> _YOUR GOAL_:
Rewrite the material starting with the line containing "Task: Click the FloatTable_JNJP table icon" and going on through the line containing "click(x=686, y=203)", replacing "screenshot" with "screen capture" and changing nothing else. Leave the pictures out of your answer.

(Items in a dataset)

************

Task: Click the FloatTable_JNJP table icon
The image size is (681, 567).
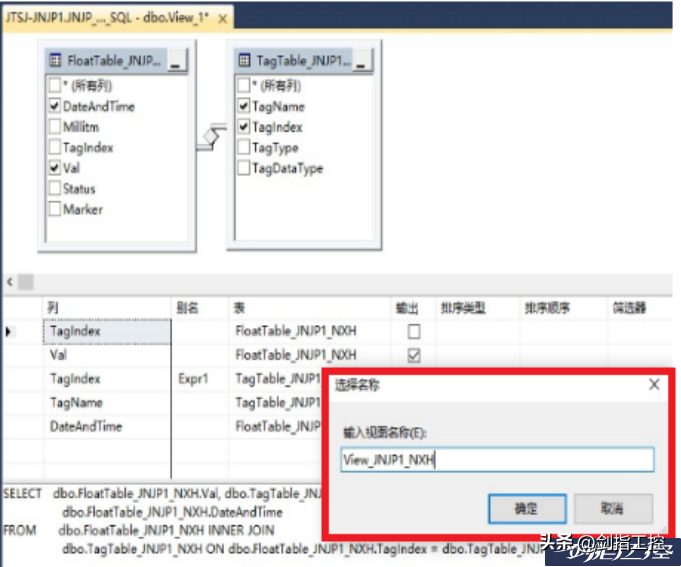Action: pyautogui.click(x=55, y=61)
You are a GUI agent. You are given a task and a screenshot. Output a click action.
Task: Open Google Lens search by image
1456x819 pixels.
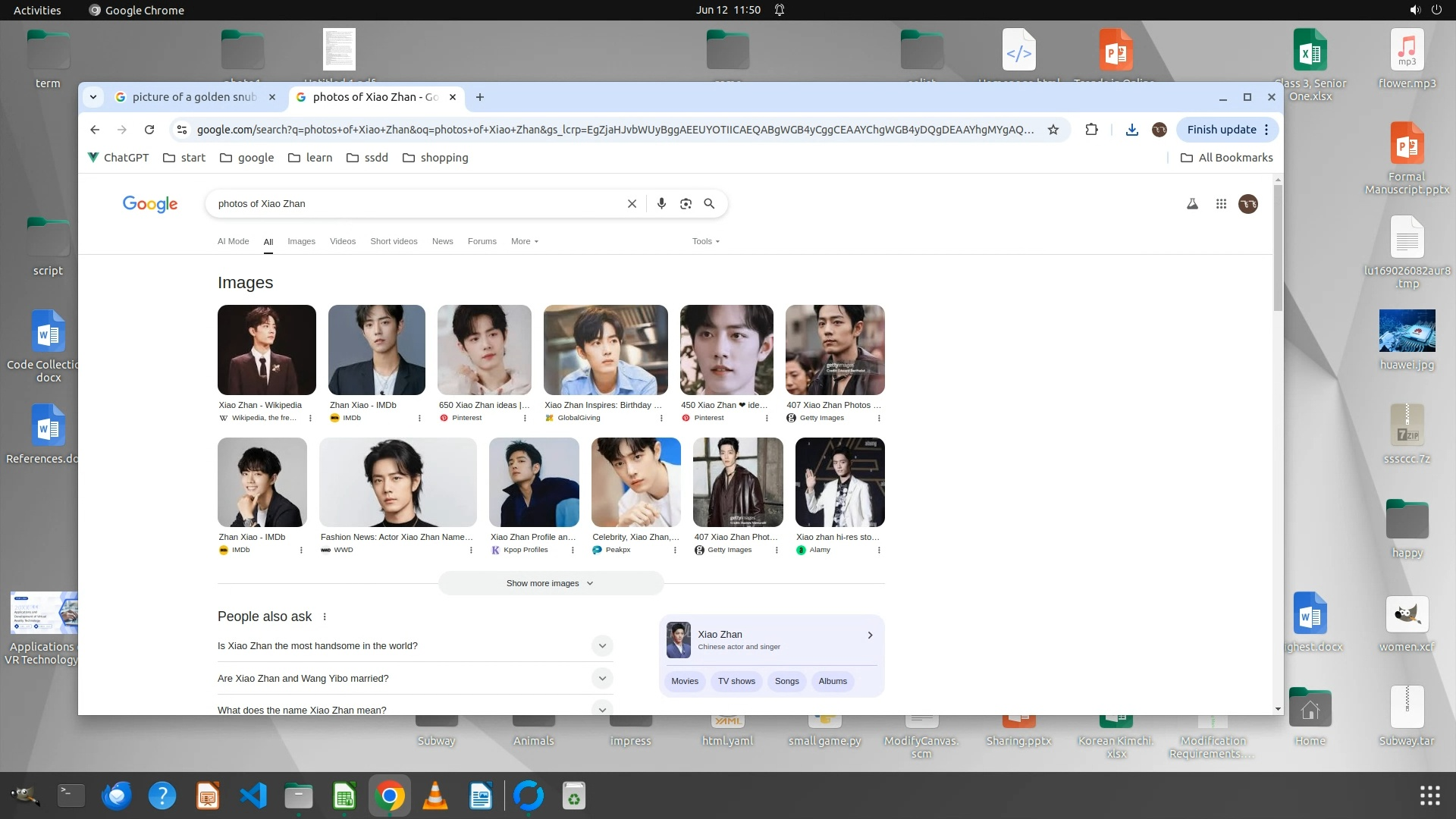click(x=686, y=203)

************

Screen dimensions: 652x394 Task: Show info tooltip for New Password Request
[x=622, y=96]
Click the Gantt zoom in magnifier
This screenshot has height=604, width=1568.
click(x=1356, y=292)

************

> _CORRECT RESPONSE_:
Task: Click the FloatTable_JNJP table icon
The image size is (681, 567).
Action: pyautogui.click(x=55, y=61)
You are a GUI agent. You are given a task and a screen capture. Output a click action.
Task: Open Google Lens search by image
1456x819 pixels.
click(x=686, y=203)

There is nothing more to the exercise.